Swarup put forward the project proposal of documenting ‘Chhot’ boat-making and Shaikh got in touch with John Cooper of the Exeter University of UK, who represented EMKP and got them to fund the project.
Cooper said: “The reason for this project is to follow the building of the boat from start to finish.”
‘Chhot’ boat is a smooth-skinned, stapled and robust boat of Bengal which can ply the coastal regions and also go into the sea. “It’s a unique boat, with a cross-sectional V-shape that maintains its buoyancy. We lost the tradition of this boatmaking 30 years ago. At present, there are some boat builders who still know how to build a ‘Chhot’ boat. But the knowledge will be lost so it is important to record the technology,” said Cooper.
In the Mistri Para of Dihimondal Ghat in Shyampur, every Namasudra family once knew how to build a “Chhot” boat.

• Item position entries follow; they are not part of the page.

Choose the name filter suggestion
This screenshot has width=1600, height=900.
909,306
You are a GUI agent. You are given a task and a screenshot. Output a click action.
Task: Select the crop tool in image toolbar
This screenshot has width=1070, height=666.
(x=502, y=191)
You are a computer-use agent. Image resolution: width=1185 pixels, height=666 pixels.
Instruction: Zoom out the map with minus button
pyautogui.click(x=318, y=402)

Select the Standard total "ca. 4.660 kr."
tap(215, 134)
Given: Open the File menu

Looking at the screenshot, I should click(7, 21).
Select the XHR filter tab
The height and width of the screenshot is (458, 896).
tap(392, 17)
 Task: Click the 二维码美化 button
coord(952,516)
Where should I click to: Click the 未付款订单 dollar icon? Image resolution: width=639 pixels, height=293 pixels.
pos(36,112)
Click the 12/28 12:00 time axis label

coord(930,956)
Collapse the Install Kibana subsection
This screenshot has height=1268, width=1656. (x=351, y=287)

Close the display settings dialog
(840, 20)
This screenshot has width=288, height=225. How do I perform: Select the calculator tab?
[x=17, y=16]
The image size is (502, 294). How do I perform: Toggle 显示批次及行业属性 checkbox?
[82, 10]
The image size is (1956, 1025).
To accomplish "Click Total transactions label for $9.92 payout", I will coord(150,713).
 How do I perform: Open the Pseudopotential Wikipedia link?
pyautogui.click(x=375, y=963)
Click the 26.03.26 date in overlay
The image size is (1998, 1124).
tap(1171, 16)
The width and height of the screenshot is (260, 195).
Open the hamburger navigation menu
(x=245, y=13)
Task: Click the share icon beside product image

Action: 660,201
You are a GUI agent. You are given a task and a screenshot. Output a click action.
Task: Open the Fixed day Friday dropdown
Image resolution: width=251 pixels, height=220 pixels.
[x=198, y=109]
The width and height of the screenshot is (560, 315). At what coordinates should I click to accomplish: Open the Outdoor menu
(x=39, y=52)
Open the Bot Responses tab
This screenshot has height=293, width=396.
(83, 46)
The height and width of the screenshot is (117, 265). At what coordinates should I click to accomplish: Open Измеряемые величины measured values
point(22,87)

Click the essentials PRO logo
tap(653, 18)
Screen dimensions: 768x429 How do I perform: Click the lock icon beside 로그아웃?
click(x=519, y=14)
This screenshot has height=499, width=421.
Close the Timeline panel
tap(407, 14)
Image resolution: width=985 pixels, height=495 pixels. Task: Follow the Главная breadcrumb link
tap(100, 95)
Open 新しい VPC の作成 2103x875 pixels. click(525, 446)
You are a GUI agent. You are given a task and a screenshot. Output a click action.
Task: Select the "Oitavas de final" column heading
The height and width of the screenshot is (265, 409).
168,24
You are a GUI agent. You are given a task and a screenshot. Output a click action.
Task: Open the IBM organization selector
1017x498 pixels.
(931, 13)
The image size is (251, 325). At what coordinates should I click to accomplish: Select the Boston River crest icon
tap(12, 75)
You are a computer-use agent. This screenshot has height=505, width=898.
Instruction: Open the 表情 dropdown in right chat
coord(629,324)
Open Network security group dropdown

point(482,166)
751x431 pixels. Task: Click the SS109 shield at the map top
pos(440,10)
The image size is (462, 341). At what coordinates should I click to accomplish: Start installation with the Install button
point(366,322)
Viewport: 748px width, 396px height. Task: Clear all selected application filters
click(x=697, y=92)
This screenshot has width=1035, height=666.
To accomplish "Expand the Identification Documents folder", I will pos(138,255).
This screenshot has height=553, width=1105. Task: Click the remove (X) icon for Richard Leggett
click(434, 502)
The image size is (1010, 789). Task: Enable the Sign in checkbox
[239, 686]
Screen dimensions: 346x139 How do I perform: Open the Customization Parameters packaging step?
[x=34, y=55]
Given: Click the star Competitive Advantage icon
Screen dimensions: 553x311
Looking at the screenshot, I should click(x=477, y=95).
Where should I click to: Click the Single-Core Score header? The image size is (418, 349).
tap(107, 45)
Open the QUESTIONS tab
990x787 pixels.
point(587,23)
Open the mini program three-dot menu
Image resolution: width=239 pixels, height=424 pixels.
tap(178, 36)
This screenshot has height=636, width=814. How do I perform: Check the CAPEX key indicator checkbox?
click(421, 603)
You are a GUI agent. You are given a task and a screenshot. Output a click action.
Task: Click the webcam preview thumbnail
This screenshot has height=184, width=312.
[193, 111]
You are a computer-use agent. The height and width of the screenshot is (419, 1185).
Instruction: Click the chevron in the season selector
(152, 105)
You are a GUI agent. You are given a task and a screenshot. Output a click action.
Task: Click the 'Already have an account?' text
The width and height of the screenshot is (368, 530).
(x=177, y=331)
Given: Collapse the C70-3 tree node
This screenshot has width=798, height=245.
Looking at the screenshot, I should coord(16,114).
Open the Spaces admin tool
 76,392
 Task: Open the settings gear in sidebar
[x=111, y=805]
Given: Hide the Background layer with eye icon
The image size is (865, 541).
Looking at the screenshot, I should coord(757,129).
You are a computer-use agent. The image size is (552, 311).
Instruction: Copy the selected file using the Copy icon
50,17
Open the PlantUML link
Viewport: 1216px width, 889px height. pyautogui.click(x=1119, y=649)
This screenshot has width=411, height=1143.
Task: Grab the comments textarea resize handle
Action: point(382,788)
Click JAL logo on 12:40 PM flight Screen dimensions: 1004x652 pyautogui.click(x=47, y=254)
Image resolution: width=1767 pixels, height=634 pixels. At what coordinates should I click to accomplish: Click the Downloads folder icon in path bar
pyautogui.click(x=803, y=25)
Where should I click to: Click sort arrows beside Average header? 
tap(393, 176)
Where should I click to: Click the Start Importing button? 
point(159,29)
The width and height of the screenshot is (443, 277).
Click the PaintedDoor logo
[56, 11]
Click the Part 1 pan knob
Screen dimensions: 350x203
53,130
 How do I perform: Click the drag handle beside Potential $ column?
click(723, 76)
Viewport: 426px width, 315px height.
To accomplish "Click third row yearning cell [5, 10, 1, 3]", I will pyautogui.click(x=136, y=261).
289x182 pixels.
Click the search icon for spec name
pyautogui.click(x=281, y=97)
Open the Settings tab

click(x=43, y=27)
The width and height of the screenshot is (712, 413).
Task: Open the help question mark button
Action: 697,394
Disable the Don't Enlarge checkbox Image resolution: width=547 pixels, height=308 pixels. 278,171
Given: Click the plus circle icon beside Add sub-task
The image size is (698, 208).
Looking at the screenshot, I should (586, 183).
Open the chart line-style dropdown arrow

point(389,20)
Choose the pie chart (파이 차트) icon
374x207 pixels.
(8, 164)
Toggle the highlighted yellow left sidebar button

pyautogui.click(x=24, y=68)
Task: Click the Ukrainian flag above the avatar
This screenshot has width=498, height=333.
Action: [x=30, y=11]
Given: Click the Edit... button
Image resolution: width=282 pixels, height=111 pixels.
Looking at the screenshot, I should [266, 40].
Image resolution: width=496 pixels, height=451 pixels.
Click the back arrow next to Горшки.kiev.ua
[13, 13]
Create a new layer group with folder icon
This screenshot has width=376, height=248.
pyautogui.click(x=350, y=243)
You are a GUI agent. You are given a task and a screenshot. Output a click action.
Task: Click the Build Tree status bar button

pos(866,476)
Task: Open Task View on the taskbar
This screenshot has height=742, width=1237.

Over time, with no demand for such boats, the know-how is lost except for one family of boatmakers here.
Panchanan Mondal and his four sons have made the ‘Chhot’ boat for this project.
“Mondal is the main carpenter who knows how to build the boat. His elder son Amal, too, knows. But his other three sons are into other work and don’t know how to build the boat,” said Swarup.
“The last time I built a Chhot boat was 30 years ago,” said 70-year-old Panchanan. “We use Arjun wood, babla wood, neem wood to build this boat. The wood is sawed and cut in shape in the mills. A lot of glue is made from a local fruit called gab and cotton is used as sealants. The wood is stapled with 60kg of nails. The boat is 37 feet in length and about 4 feet in height. About Rs 3.5 lakh has been spent to build this boat. The EMKP has funded it,” said Panchanan Mondal.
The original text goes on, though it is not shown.